====== Dokumenttext

Selenskyj veröffentlichte am Dienstag auf Telegram ein Foto von Medwedtschuk in Handschellen und gratulierte dem SBU zu seinem Einsatz. Medwedtschuk gilt als enger Vertrauter von Russlands Präsident Wladimir Putin. Selenskyj schlug Dienstagnacht in einer Rede vor, den 67-Jährigen gegen ukrainische Kriegsgefangene auszutauschen. Es sei „wichtig für unsere Sicherheits- und militärischen Kräfte, eine solche Möglichkeit in Betracht zu ziehen“, sagte der Präsident.

Medwedtschuk wird unter anderem vorgeworfen, ukrainische Militärgeheimnisse an Moskau weitergegeben zu haben. Er war im vergangenen Jahr des Hochverrats angeklagt und unter Hausarrest gestellt worden. Kurz nach Beginn des russischen Angriffs auf die Ukraine am 24. Februar war er untergetaucht.

Putin offenbar Patenonkel von jüngster Tochter

Der schwerreiche Geschäftsmann wurde in der Region Krasnojarsk in Russland geboren, in den 1960ern zog seine Familie in das Gebiet der heutigen Ukraine. Er zählt den russischen Staatschef zu seinen persönlichen Freunden. Medwedtschuks eigenen Angaben zufolge ist Putin Patenonkel von Medwedtschuks jüngsten Tochter. Als Abgeordneter leitete Medwedtschuk die wichtigste, nach dem russischen Angriff auf die Ukraine verbotene prorussische Oppositionsgruppe in der Ukraine. Die Vorwürfe gegen ihn weist er als politisch motiviert zurück.

Flucht vor russischer Großoffensive

In der Ostukraine rückt der russische Großangriff auf ukrainische Stellungen immer näher. Ihren Aufmarsch werden die Russen in einigen Tagen abgeschlossen haben. Immer mehr Menschen verlassen die Städte im Konfliktgebiet, die zunehmend zu Geisterstädten werden.

Putin hatte im vergangenen Jahr verärgert auf das Vorgehen der Behörden gegen Medwedtschuk reagiert. Dessen Festnahme wollte Kreml-Sprecher Dmitri Peskow nun nicht kommentieren. „Es kommen gerade viele Falschinformationen aus der Ukraine“, sagte er zu russischen Medien. „Das muss erst geprüft werden.“

USA warnen vor Kämpfen im Donbas

Der Sprecher des US-Verteidigungsministeriums, John Kirby, hat indes von einer bevorstehenden Intensivierung der Kampfhandlungen im Osten der Ukraine gesprochen. „Wir glauben, dass die Russen entschieden haben, sich auf den Donbas und den Süden der Ukraine zu konzentrieren. Einheiten, die zuvor um Kiew und im Norden aktiv waren, werden für neue Operationen in diesen Regionen formiert“, sagte Kirby in einer Telefonkonferenz mit der europäischen Presse.

============

= Aufgabe =
Beantworte die folgenden Fragen zum Text über Medwedtschuks Festnahme in Stichworten.
(a) In welcher Region wurde Medwedtschuk geboren?
(b) Gegen wen wollte Selenskyj ihn laut seiner Rede austauschen?
(c) Wie heißt der Sprecher des US-Verteidigungsministeriums?

====== Erfasste Daten

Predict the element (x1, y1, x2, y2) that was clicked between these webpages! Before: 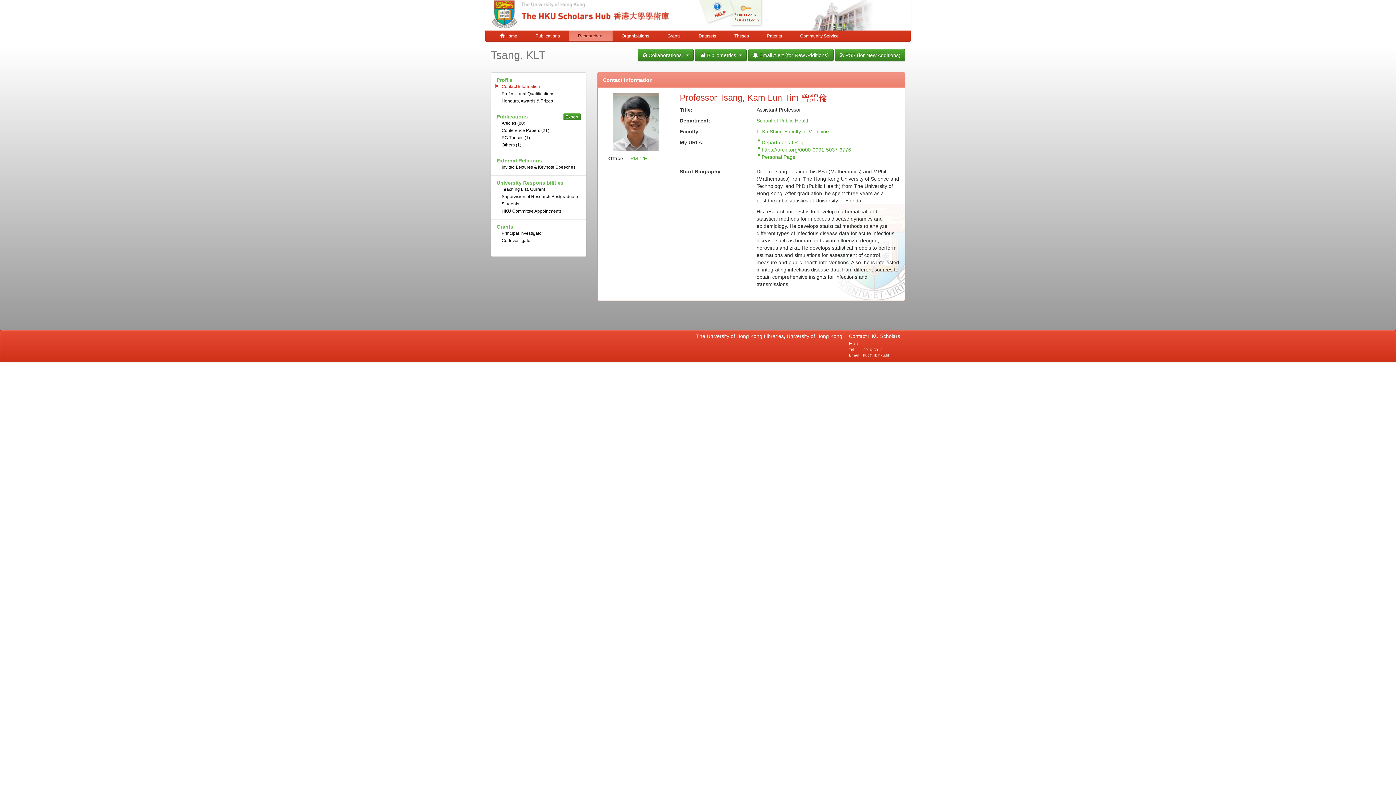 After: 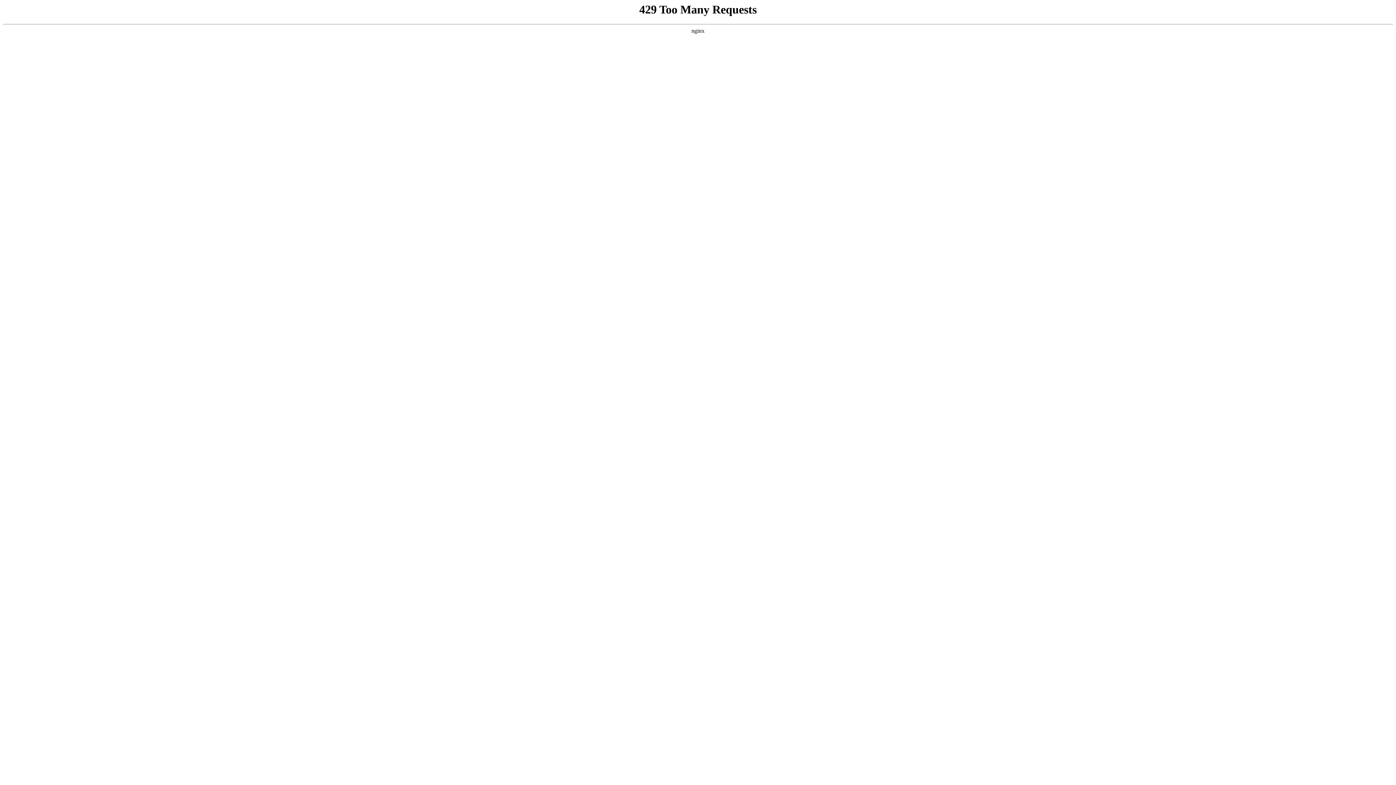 Action: label:         bbox: (715, 10, 725, 17)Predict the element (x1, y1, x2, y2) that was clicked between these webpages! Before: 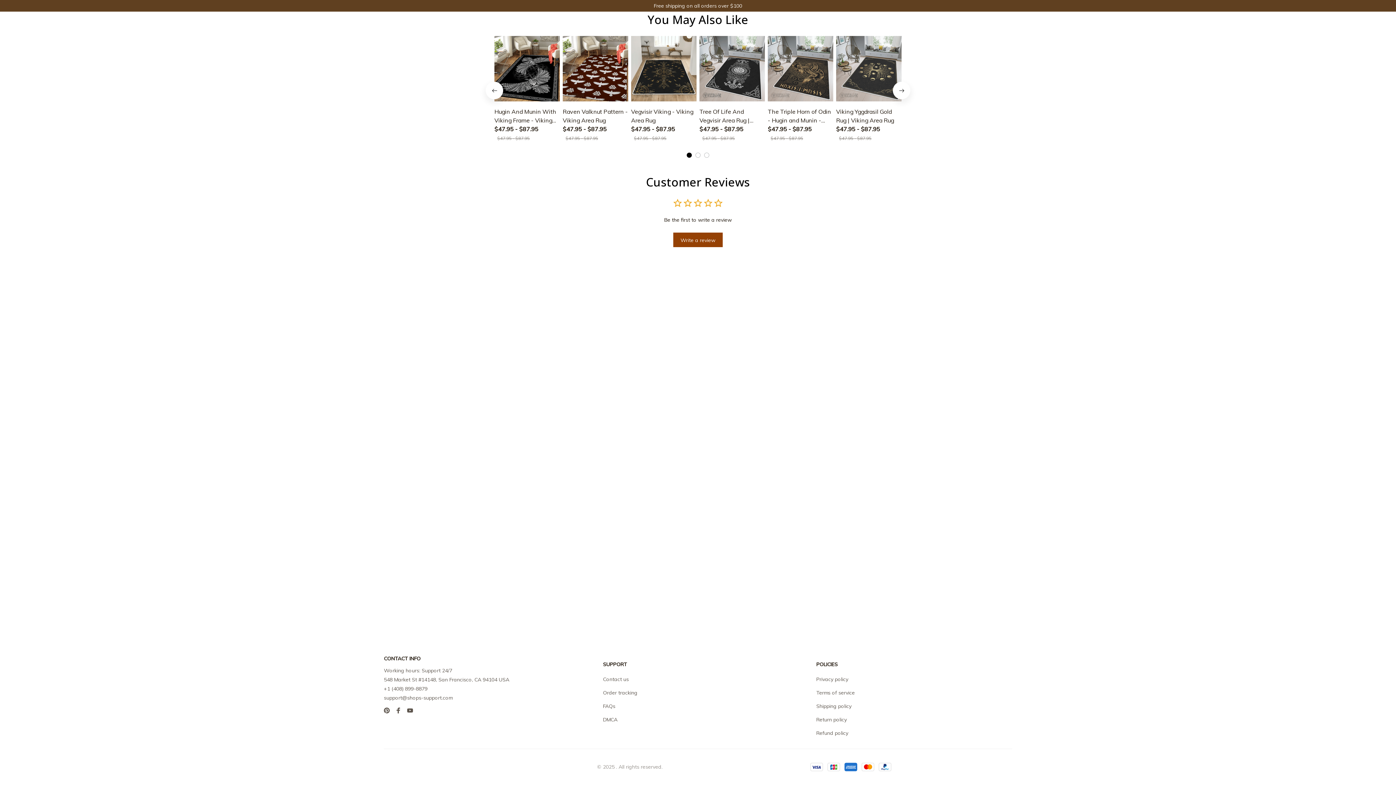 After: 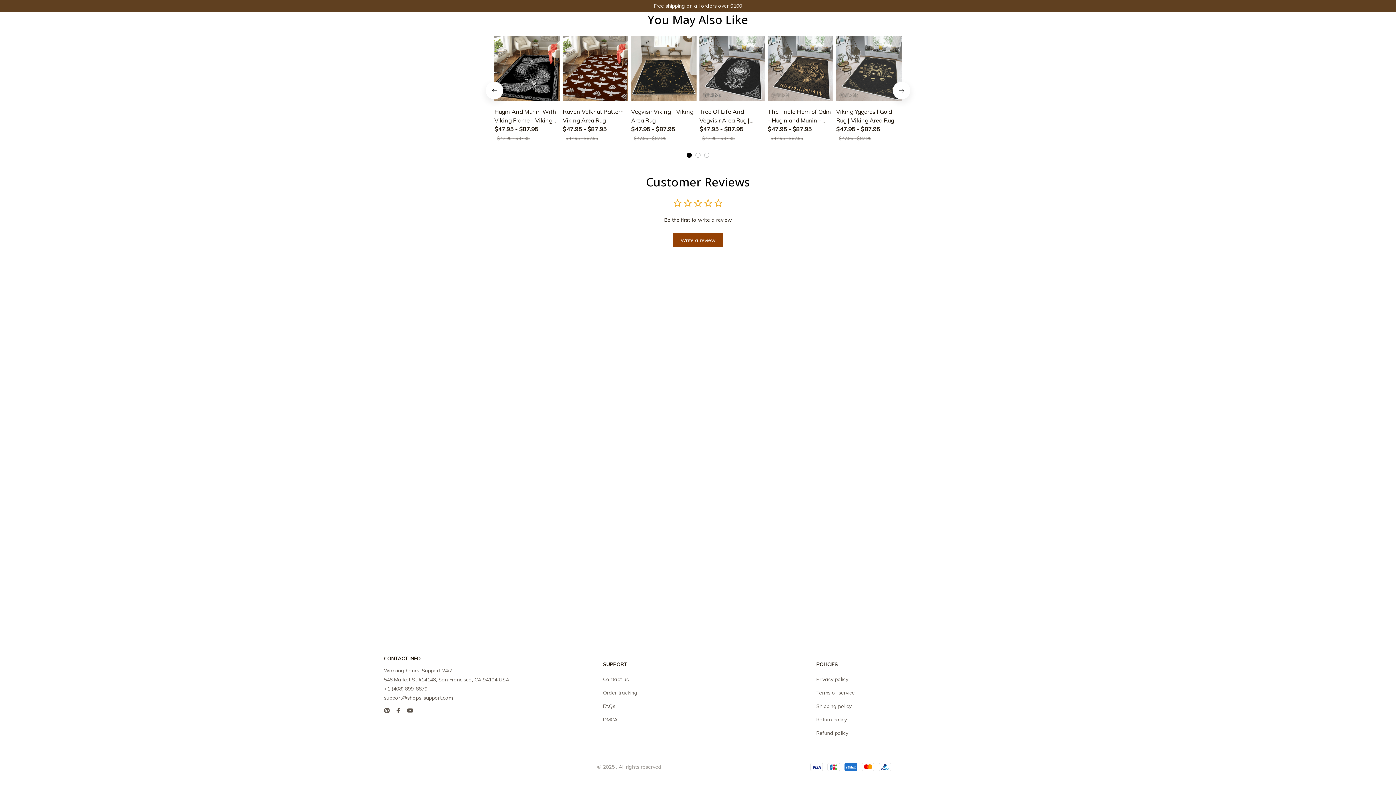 Action: bbox: (407, 708, 413, 713)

============

= Lösung =
(a) In der Region Krasnojarsk in Russland
(b) Gegen ukrainische Kriegsgefangene
(c) John Kirby